Start of Entries provided

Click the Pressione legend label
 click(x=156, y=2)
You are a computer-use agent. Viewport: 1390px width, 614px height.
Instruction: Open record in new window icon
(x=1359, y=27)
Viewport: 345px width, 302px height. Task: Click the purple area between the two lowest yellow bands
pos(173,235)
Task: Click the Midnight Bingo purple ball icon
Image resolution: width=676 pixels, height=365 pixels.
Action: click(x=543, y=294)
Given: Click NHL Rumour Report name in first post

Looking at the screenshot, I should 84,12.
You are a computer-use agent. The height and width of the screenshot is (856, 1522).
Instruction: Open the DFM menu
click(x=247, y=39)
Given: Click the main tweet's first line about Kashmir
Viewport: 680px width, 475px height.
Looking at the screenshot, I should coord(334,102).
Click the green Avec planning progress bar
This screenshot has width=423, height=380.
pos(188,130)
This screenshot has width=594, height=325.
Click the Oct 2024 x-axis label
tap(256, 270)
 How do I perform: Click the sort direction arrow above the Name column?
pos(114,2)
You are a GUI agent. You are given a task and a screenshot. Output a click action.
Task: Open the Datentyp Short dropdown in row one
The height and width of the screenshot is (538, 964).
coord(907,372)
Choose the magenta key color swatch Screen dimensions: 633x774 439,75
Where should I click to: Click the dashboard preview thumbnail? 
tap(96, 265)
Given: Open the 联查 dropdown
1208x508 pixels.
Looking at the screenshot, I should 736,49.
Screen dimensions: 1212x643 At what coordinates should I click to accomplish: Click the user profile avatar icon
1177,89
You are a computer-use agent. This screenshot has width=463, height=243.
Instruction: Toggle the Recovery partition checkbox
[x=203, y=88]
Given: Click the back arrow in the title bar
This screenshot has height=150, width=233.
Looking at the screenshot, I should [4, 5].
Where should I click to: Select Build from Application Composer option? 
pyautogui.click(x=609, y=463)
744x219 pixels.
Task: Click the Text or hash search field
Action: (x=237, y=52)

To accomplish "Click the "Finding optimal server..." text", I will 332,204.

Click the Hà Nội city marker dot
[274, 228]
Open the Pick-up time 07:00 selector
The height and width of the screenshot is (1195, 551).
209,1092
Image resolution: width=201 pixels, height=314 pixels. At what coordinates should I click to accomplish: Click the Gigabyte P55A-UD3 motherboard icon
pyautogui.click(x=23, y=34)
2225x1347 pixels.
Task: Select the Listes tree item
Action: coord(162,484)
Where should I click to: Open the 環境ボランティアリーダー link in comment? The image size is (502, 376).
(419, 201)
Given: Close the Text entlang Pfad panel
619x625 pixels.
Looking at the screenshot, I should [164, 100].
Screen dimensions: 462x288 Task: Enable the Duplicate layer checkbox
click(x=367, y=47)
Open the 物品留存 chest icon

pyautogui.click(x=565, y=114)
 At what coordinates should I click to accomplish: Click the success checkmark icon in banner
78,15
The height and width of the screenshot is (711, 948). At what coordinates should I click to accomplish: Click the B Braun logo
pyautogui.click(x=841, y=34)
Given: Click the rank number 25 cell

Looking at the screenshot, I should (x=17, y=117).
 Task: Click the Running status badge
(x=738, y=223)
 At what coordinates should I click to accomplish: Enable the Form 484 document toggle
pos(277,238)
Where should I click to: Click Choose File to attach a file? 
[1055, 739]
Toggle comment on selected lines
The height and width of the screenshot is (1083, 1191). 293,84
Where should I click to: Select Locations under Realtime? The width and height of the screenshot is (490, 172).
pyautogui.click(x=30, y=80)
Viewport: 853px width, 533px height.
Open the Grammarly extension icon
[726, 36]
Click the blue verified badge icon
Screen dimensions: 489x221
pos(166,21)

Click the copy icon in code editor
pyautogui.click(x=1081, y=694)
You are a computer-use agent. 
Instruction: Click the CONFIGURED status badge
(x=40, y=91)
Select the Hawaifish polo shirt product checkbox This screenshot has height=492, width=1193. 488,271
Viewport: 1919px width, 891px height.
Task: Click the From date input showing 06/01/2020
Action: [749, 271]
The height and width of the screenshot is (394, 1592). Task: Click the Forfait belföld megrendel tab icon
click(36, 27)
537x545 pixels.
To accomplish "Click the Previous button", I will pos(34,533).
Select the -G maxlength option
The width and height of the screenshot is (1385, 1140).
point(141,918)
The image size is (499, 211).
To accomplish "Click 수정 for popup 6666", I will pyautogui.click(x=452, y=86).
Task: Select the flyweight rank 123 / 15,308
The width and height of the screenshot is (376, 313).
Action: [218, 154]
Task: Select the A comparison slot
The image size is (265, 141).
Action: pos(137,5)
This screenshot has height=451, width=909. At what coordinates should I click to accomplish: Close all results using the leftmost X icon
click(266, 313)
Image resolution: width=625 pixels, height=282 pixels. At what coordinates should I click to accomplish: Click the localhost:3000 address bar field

End of Entries provided

Update the listing by replacing "computer-use agent" with "desktop automation agent" wherever it appears, and leave everything else unchanged.

• _Written response_:
Click the Pressione legend label
 click(x=156, y=2)
You are a desktop automation agent. Viewport: 1390px width, 614px height.
Instruction: Open record in new window icon
(x=1359, y=27)
Viewport: 345px width, 302px height. Task: Click the purple area between the two lowest yellow bands
pos(173,235)
Task: Click the Midnight Bingo purple ball icon
Image resolution: width=676 pixels, height=365 pixels.
Action: click(x=543, y=294)
Given: Click NHL Rumour Report name in first post

Looking at the screenshot, I should 84,12.
You are a desktop automation agent. The height and width of the screenshot is (856, 1522).
Instruction: Open the DFM menu
click(x=247, y=39)
Given: Click the main tweet's first line about Kashmir
Viewport: 680px width, 475px height.
Looking at the screenshot, I should coord(334,102).
Click the green Avec planning progress bar
This screenshot has width=423, height=380.
pos(188,130)
This screenshot has width=594, height=325.
Click the Oct 2024 x-axis label
tap(256, 270)
 How do I perform: Click the sort direction arrow above the Name column?
pos(114,2)
You are a GUI agent. You are given a task and a screenshot. Output a click action.
Task: Open the Datentyp Short dropdown in row one
The height and width of the screenshot is (538, 964).
coord(907,372)
Choose the magenta key color swatch Screen dimensions: 633x774 439,75
Where should I click to: Click the dashboard preview thumbnail? 
tap(96, 265)
Given: Open the 联查 dropdown
1208x508 pixels.
Looking at the screenshot, I should 736,49.
Screen dimensions: 1212x643 At what coordinates should I click to accomplish: Click the user profile avatar icon
1177,89
You are a desktop automation agent. This screenshot has width=463, height=243.
Instruction: Toggle the Recovery partition checkbox
[x=203, y=88]
Given: Click the back arrow in the title bar
This screenshot has height=150, width=233.
Looking at the screenshot, I should [4, 5].
Where should I click to: Select Build from Application Composer option? 
pyautogui.click(x=609, y=463)
744x219 pixels.
Task: Click the Text or hash search field
Action: (x=237, y=52)

To accomplish "Click the "Finding optimal server..." text", I will 332,204.

Click the Hà Nội city marker dot
[274, 228]
Open the Pick-up time 07:00 selector
The height and width of the screenshot is (1195, 551).
209,1092
Image resolution: width=201 pixels, height=314 pixels. At what coordinates should I click to accomplish: Click the Gigabyte P55A-UD3 motherboard icon
pyautogui.click(x=23, y=34)
2225x1347 pixels.
Task: Select the Listes tree item
Action: coord(162,484)
Where should I click to: Open the 環境ボランティアリーダー link in comment? The image size is (502, 376).
(419, 201)
Given: Close the Text entlang Pfad panel
619x625 pixels.
Looking at the screenshot, I should [164, 100].
Screen dimensions: 462x288 Task: Enable the Duplicate layer checkbox
click(x=367, y=47)
Open the 物品留存 chest icon

pyautogui.click(x=565, y=114)
 At what coordinates should I click to accomplish: Click the success checkmark icon in banner
78,15
The height and width of the screenshot is (711, 948). At what coordinates should I click to accomplish: Click the B Braun logo
pyautogui.click(x=841, y=34)
Given: Click the rank number 25 cell

Looking at the screenshot, I should (x=17, y=117).
 Task: Click the Running status badge
(x=738, y=223)
 At what coordinates should I click to accomplish: Enable the Form 484 document toggle
pos(277,238)
Where should I click to: Click Choose File to attach a file? 
[1055, 739]
Toggle comment on selected lines
The height and width of the screenshot is (1083, 1191). 293,84
Where should I click to: Select Locations under Realtime? The width and height of the screenshot is (490, 172).
pyautogui.click(x=30, y=80)
Viewport: 853px width, 533px height.
Open the Grammarly extension icon
[726, 36]
Click the blue verified badge icon
Screen dimensions: 489x221
pos(166,21)

Click the copy icon in code editor
pyautogui.click(x=1081, y=694)
You are a desktop automation agent. 
Instruction: Click the CONFIGURED status badge
(x=40, y=91)
Select the Hawaifish polo shirt product checkbox This screenshot has height=492, width=1193. 488,271
Viewport: 1919px width, 891px height.
Task: Click the From date input showing 06/01/2020
Action: [749, 271]
The height and width of the screenshot is (394, 1592). Task: Click the Forfait belföld megrendel tab icon
click(36, 27)
537x545 pixels.
To accomplish "Click the Previous button", I will pos(34,533).
Select the -G maxlength option
The width and height of the screenshot is (1385, 1140).
point(141,918)
The image size is (499, 211).
To accomplish "Click 수정 for popup 6666", I will pyautogui.click(x=452, y=86).
Task: Select the flyweight rank 123 / 15,308
The width and height of the screenshot is (376, 313).
Action: [218, 154]
Task: Select the A comparison slot
The image size is (265, 141).
Action: pos(137,5)
This screenshot has height=451, width=909. At what coordinates should I click to accomplish: Close all results using the leftmost X icon
click(266, 313)
Image resolution: width=625 pixels, height=282 pixels. At what coordinates should I click to accomplish: Click the localhost:3000 address bar field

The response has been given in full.